*GOAL OF THE EXERCISE:*
In the data below, begin at the line with "800x481 pixels." and stop after the line with "Task: Open the 帮助 menu in the menu bar"; output those lines exactly and no pictures.

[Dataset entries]
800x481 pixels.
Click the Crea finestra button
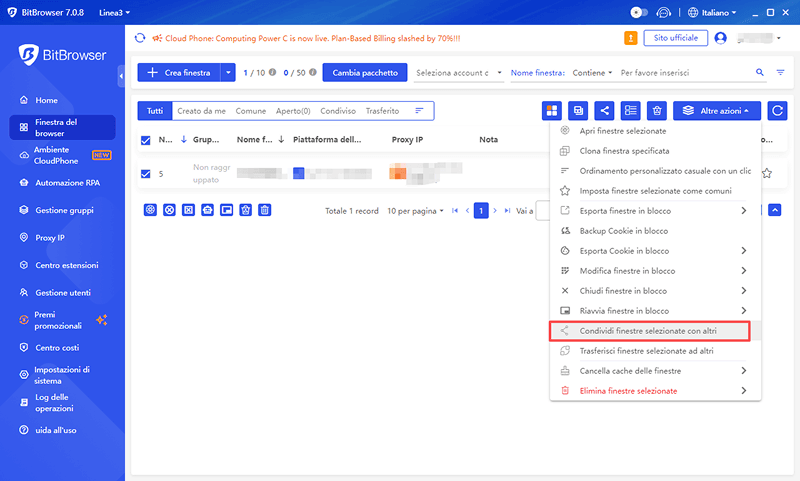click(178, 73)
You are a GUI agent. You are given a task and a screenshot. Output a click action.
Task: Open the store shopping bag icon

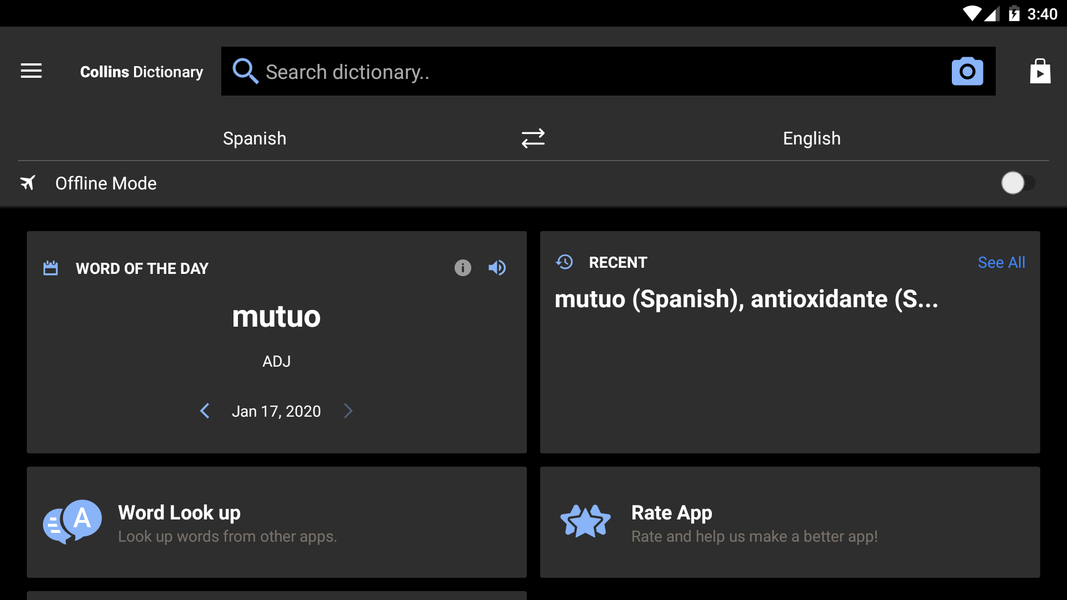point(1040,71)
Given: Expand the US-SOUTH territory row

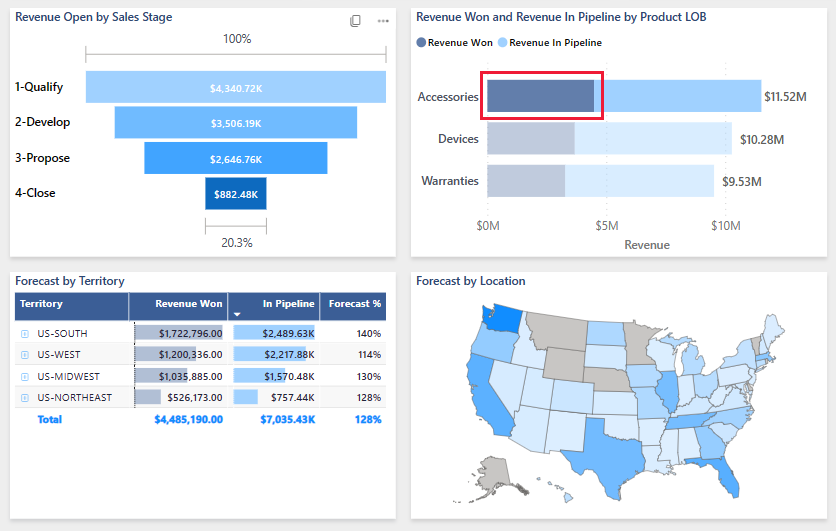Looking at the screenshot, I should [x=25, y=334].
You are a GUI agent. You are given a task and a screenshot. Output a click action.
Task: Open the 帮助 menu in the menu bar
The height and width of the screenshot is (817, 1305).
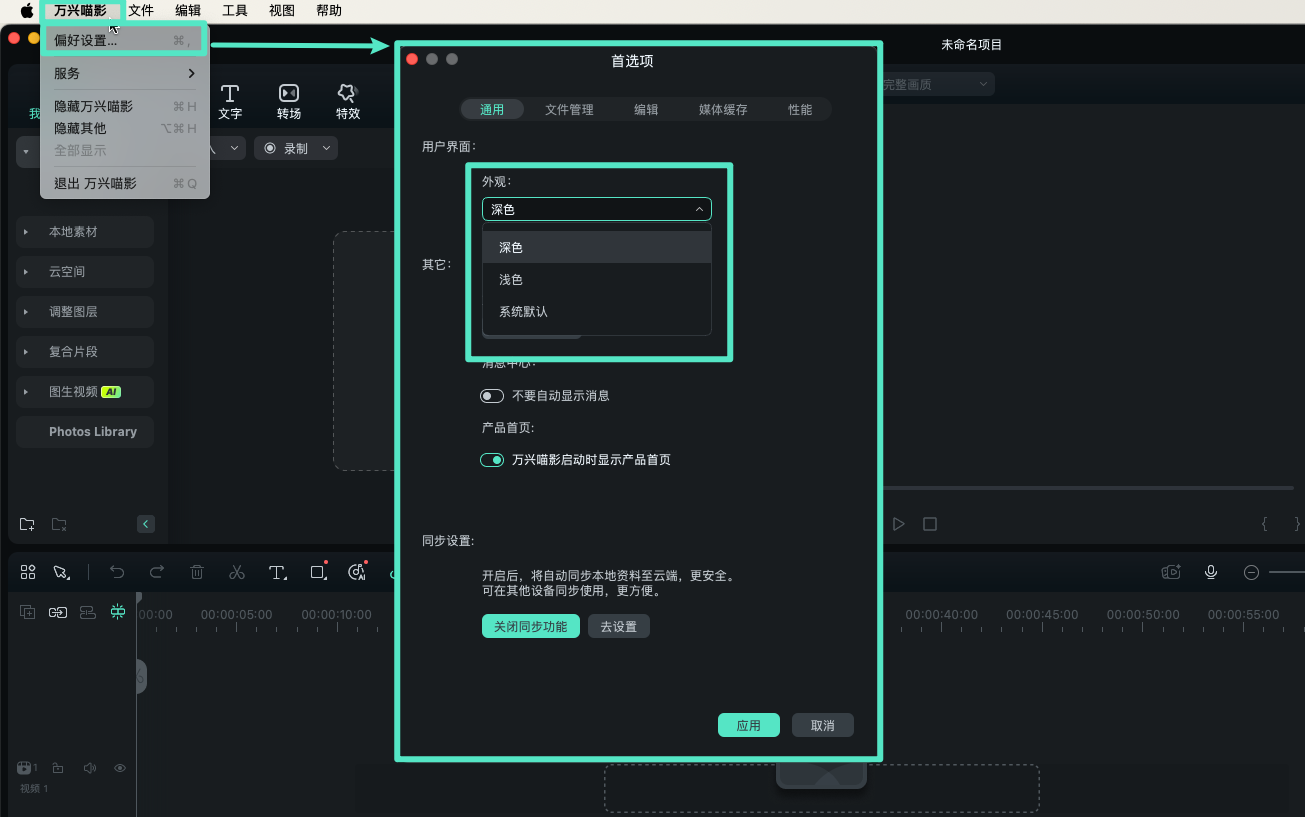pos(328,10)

==

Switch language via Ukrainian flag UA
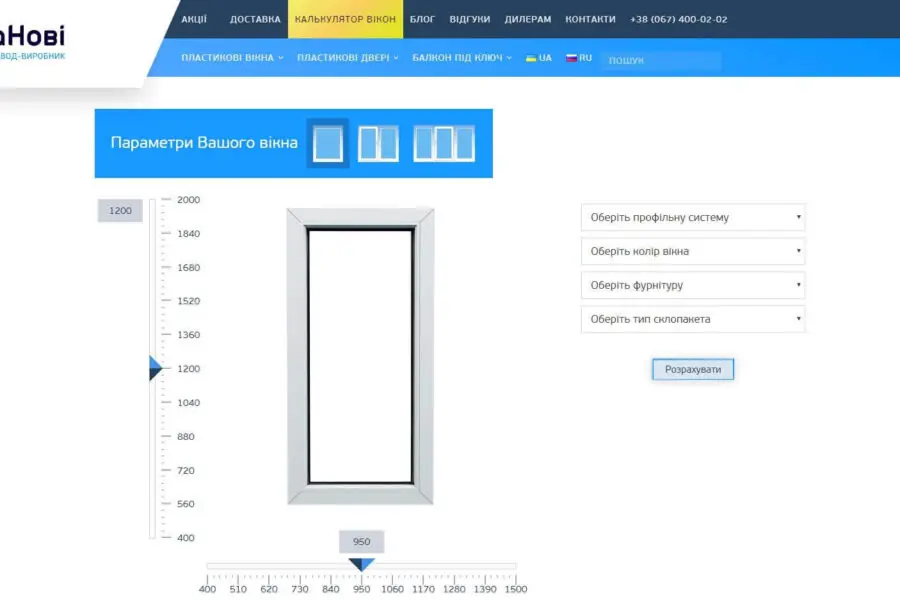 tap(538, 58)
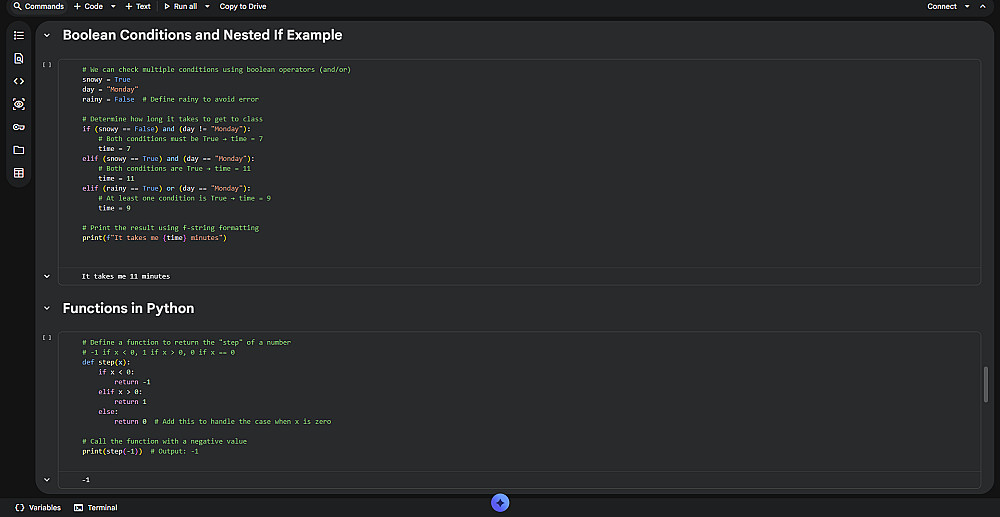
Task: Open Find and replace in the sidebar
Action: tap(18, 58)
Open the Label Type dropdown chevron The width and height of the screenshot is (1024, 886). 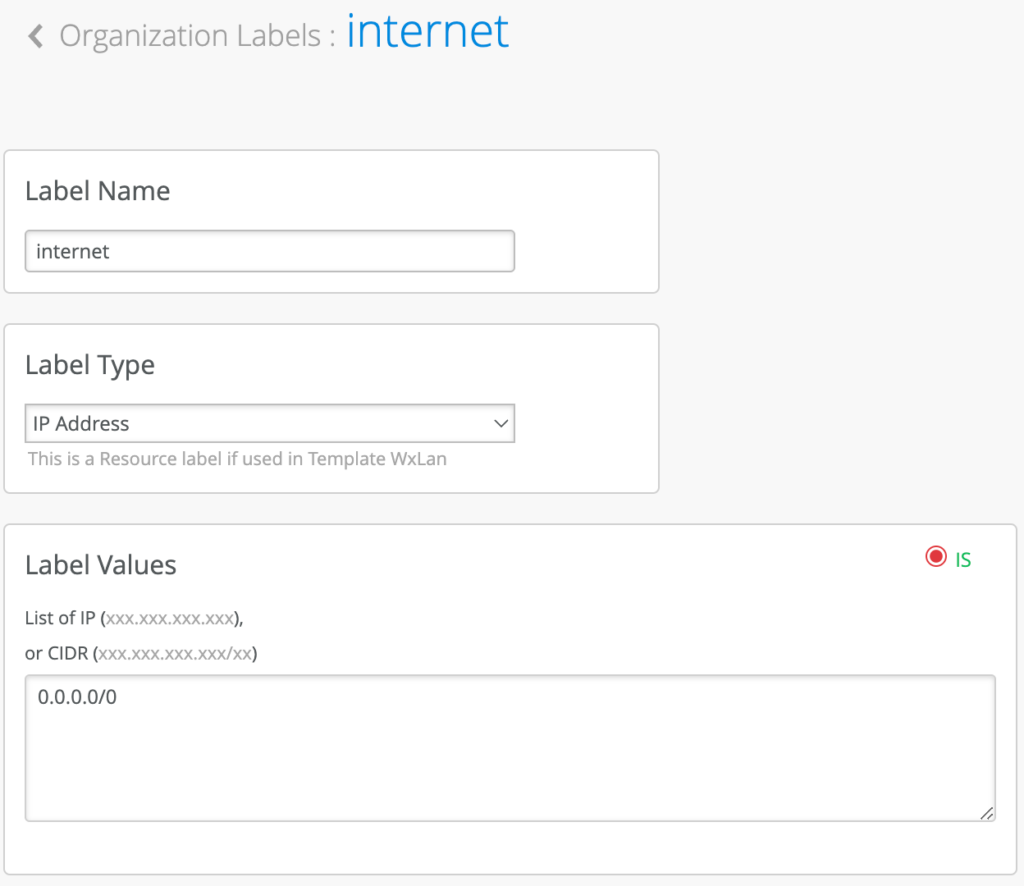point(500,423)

*TASK SOLUTION:*
800x481 pixels.
Click the Crea finestra button
click(178, 73)
You are a GUI agent. You are given a task and a screenshot. Output a click action.
Task: Open the store shopping bag icon

point(1040,71)
Given: Expand the US-SOUTH territory row

Looking at the screenshot, I should [x=25, y=334].
You are a GUI agent. You are given a task and a screenshot. Output a click action.
Task: Open the 帮助 menu in the menu bar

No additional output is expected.